5. High Availability, Self-Healing, and the Causality Dilemma [00:49:43 - 00:57:52]

  • Defines Day One vs. Day Two clusters: Day One = ephemeral (dev/staging), rebuildable via IaC; Day Two = persistent (production), never modified directly.
  • HA control plane: leader election + VIP (via MetalLB or similar) ensures API accessibility during leader changes.
  • HA worker nodes: multiple replicas of stateless workloads + load balancer + auto-scaling.
  • Pod anti-affinity: ensures pods distribute evenly across nodes (e.g., avoid 3 pods on 1 node).
  • Self-healing mechanisms:
    • Container restarts (based on restart policy).
    • Service endpoint removal for failed pods.
    • Persistent volume reattachment on node failure.
    • Pod replacement via Deployment/StatefulSet/ DaemonSet.
  • Causality dilemma: circular dependency in automation (e.g., CNI needs VIP, but VIP requires CNI to be installed).
    • Example: CNI configured with static IP → VIP assigned → CNI must be reconfigured with VIP → requires reinstallation.
    • Commonly ignored in automation scripts → leads to non-production-ready clusters.

6. Practical Lab: Environment Verification, Runtime, Labels, and Pod Deployment [00:57:52 - 01:11:50]

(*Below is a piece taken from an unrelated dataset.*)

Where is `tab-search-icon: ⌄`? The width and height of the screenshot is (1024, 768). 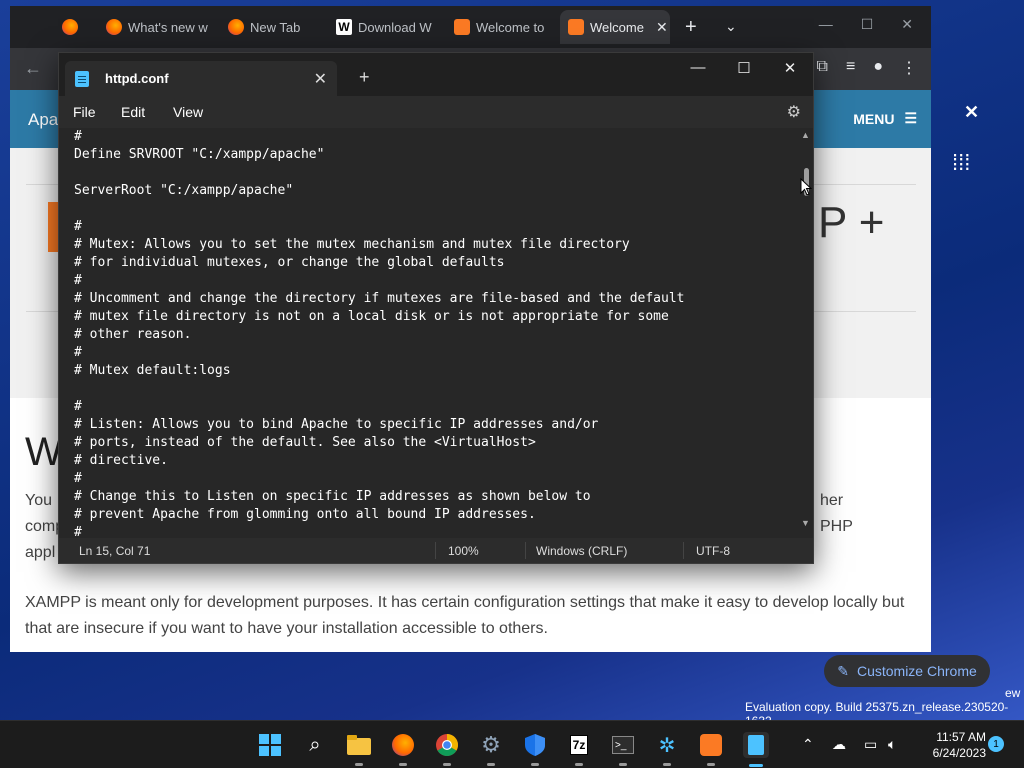 tab-search-icon: ⌄ is located at coordinates (731, 26).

  • Verifies Kubernetes version via kubectl version (not Minikube output).
  • Notes EOL implications: Kubernetes v1.33.1 is dev version; production should use v1.32.x; upgrade path involves either in-place upgrade or cluster replacement via GitOps.
  • Checks container runtime: kubectl get nodes -o wide → shows containerd (modern default, replaced Docker).
  • Demonstrates Minikube bug: reports Ubuntu 22 despite host being Ubuntu 24.
  • Resets Minikube environment: minikube stop, minikube delete --all, restarts with --container-runtime=containerd.
  • Labels node: kubectl label node minikube node-type=test.
  • Removes label: kubectl label node minikube node-type-.
  • Assigns role label: kubectl label node minikube node-role.kubernetes.io/control-plane="".
  • Creates and applies minimal Pod YAML via vim: kind: Pod, metadata, spec.containers.name/image.
  • Demonstrates kubectl get pods -o wide to observe pod status.

Appendix

Key Principles

  • Infrastructure as Code (IaC): Essential for reproducible, scalable Kubernetes deployments. Use Ansible for OS provisioning, GitOps (Argo CD) for workload management.
  • GitOps: Declarative state management via Git repositories; enables automated rollbacks and upgrades via pull requests.
  • Production Readiness: Avoid dot-zero Kubernetes releases; use dot-two or higher. Avoid toy clusters (K3s, Minikube) in regulated environments.
  • Security: Enable TLS for etcd, encrypt secrets at rest, use CNI with built-in encryption (e.g., Cilium).
  • Node Isolation: Never run control plane nodes on shared-resource VMs; dedicate hardware or isolated VMs.

Tools Used

  • Minikube: Learning environment (single-node HA via Docker containers).
  • kubectl: Primary CLI for cluster interaction.
  • containerd: Default container runtime (replaced Docker).
  • Cilium: Recommended CNI for production (encryption, Gateway API, performance).
  • Argo CD: GitOps operator for Helm chart deployment and lifecycle management.
  • Ansible: Preferred tool for provisioning OS and installing Kubernetes components.
  • Terraform: Used only for underlying infrastructure (VMs), not for Kubernetes resource management.

Common Pitfalls

  • Assuming Kubernetes behaves like cloud platforms (AWS/GCP); misunderstanding state management.
  • Using K3s or Minikube in production or government contracts (violates compliance).
  • Running etcd on HDDs or under-resourced nodes → cluster instability.
  • Not isolating control plane nodes → resource contention → unrecoverable failure.
  • Ignoring the causality dilemma in automation scripts → clusters that appear functional but are misconfigured.
  • Using Terraform for Helm deployments → unreliable, 50% failure rate.

Practice Suggestions

  • Practice YAML syntax daily: write and debug minimal manifests (Pods, Deployments, Services).
  • Use kubectl get nodes -o wide and kubectl describe pod <name> to understand status and events.
  • Experiment with node labeling and taints/tolerations to control pod placement.
  • Try deploying a simple app with Argo CD from a Git repo.
  • Simulate cluster failure: stop Minikube, delete, restart — observe recovery steps.
  • Compare Minikube vs. MicroK8s vs. K3s: note feature differences and limitations.